_WHAT TO WORK ON:_
Pictures aside, reproduce exactly and only the lines from the one containing "Given: Send a question with the arrow icon" through the end of the records.

Extracted data entries:
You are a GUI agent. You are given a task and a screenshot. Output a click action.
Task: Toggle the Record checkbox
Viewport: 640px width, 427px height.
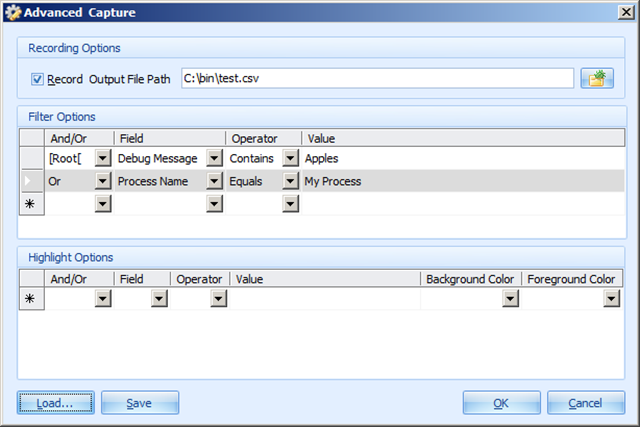pyautogui.click(x=38, y=79)
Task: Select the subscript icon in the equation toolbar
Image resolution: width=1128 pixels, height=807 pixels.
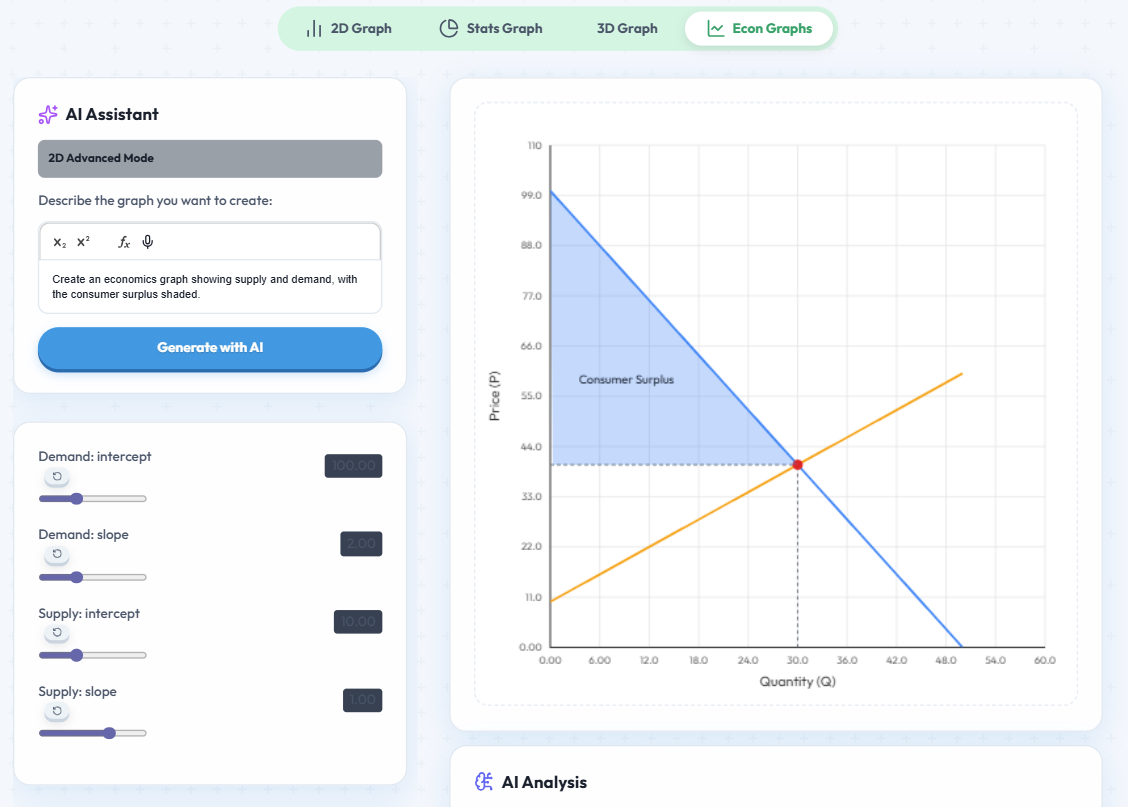Action: click(58, 241)
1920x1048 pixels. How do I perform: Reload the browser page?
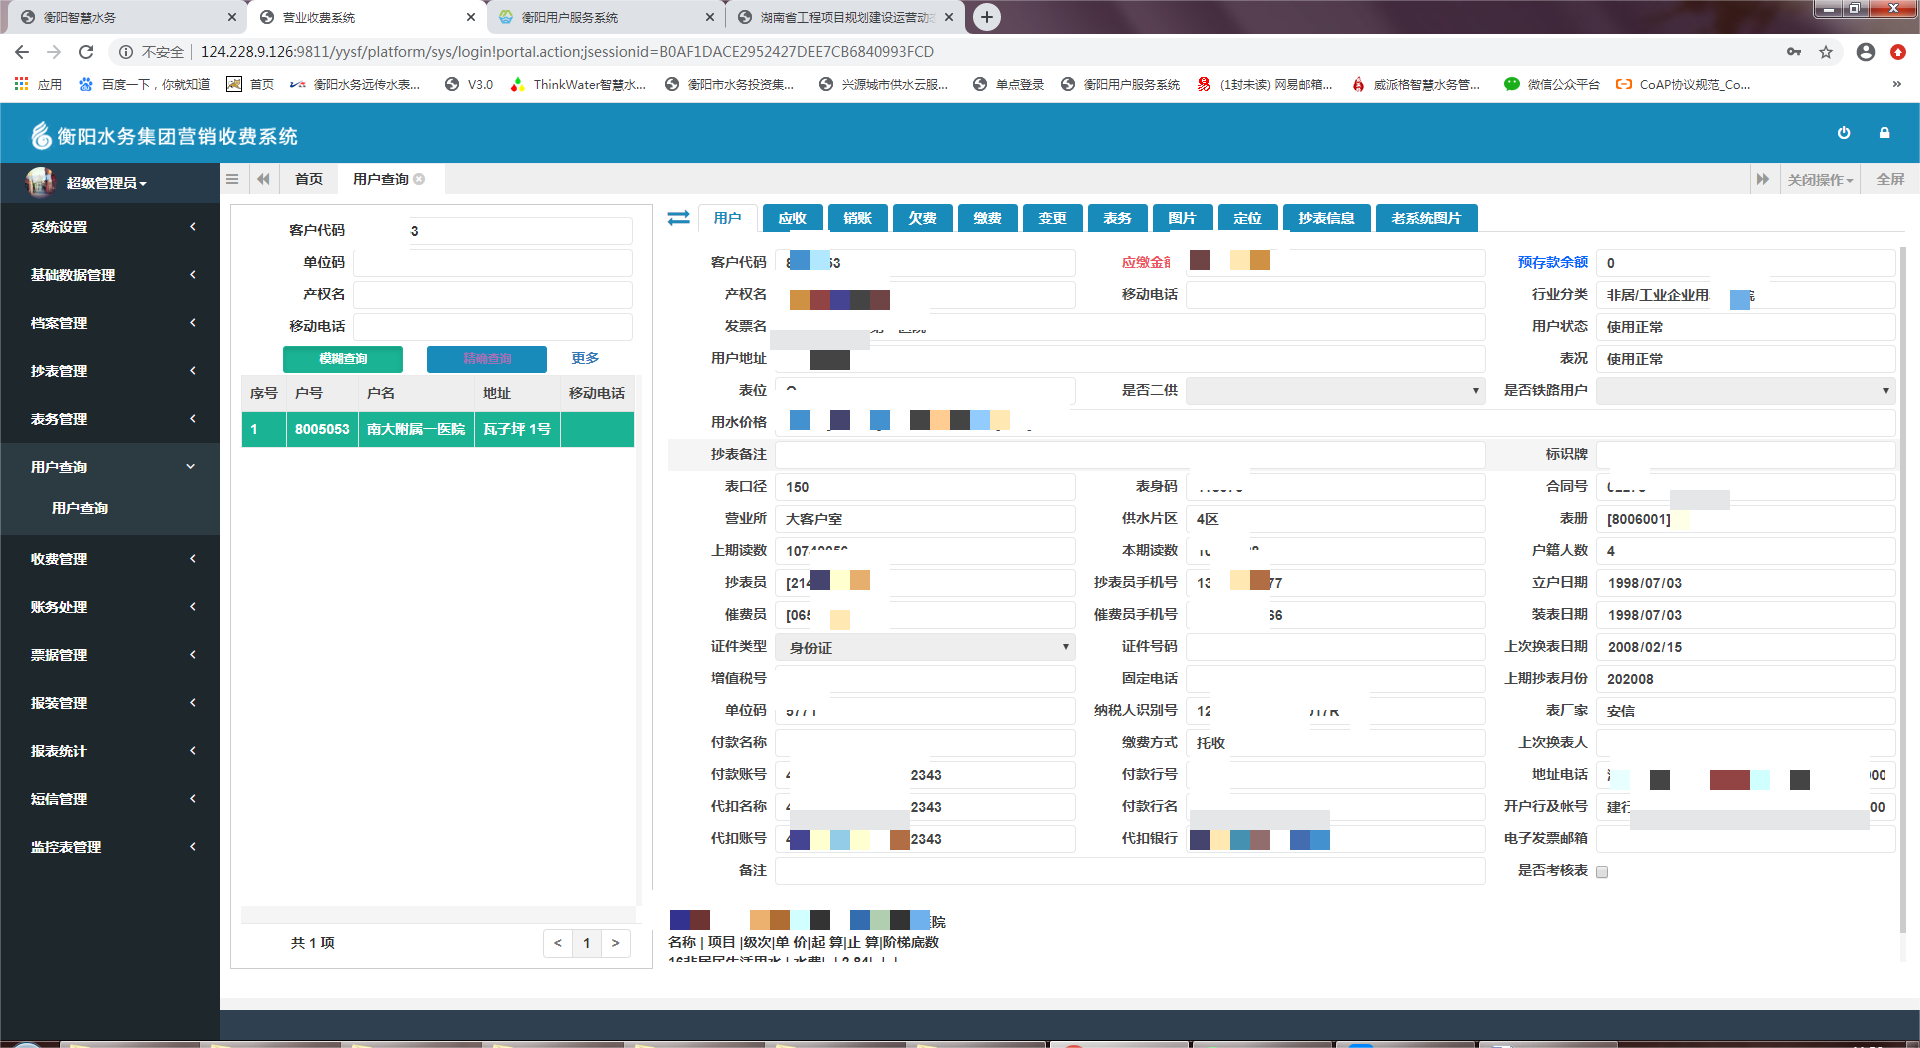[86, 52]
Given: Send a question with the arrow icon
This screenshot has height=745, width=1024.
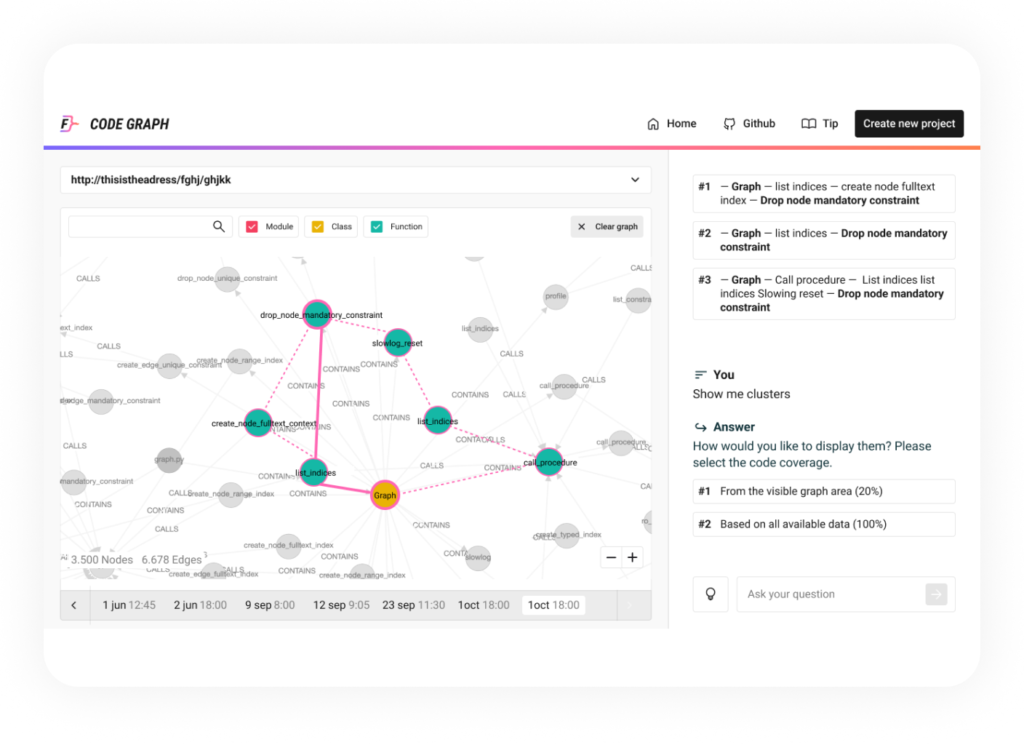Looking at the screenshot, I should [936, 594].
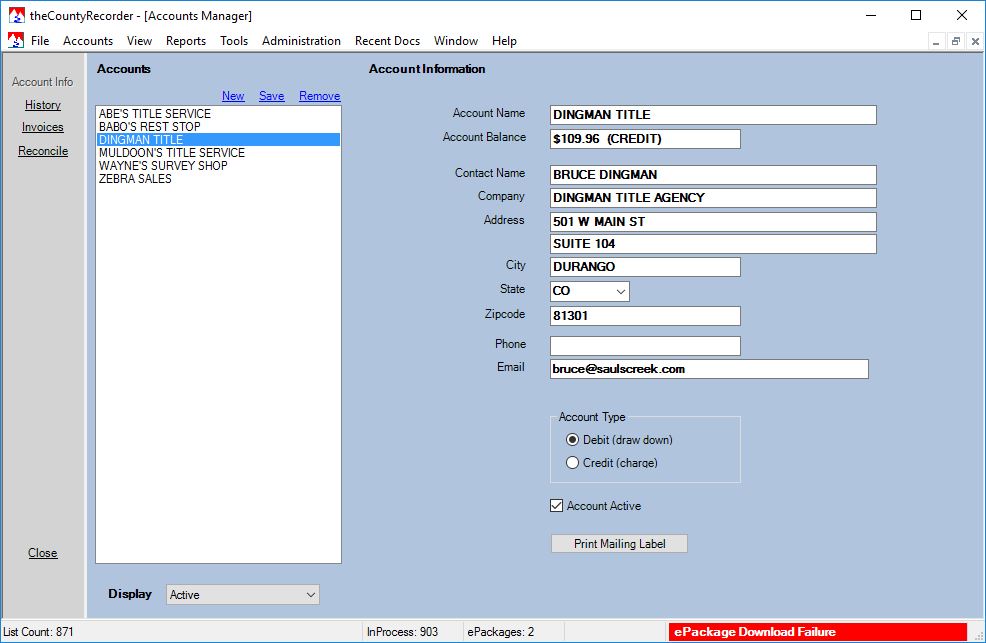Image resolution: width=986 pixels, height=643 pixels.
Task: Open the Administration menu
Action: pos(301,41)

_ANSWER AREA:_
Given: Send a question with the arrow icon
This screenshot has height=745, width=1024.
Looking at the screenshot, I should [936, 594].
Image resolution: width=986 pixels, height=643 pixels.
Task: Open the Administration menu
Action: pos(301,41)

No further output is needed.